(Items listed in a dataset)
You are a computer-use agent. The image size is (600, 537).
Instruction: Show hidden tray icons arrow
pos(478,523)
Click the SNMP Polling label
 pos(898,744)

---

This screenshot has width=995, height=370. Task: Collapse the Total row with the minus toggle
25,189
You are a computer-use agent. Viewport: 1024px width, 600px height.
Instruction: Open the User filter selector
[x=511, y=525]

▶ [Task goal]: For every line above with the word "computer" in it, make a copy.

▶ [Task output]:
You are a computer-use agent. The image size is (600, 537).
You are a computer-use agent. Viewport: 1024px width, 600px height.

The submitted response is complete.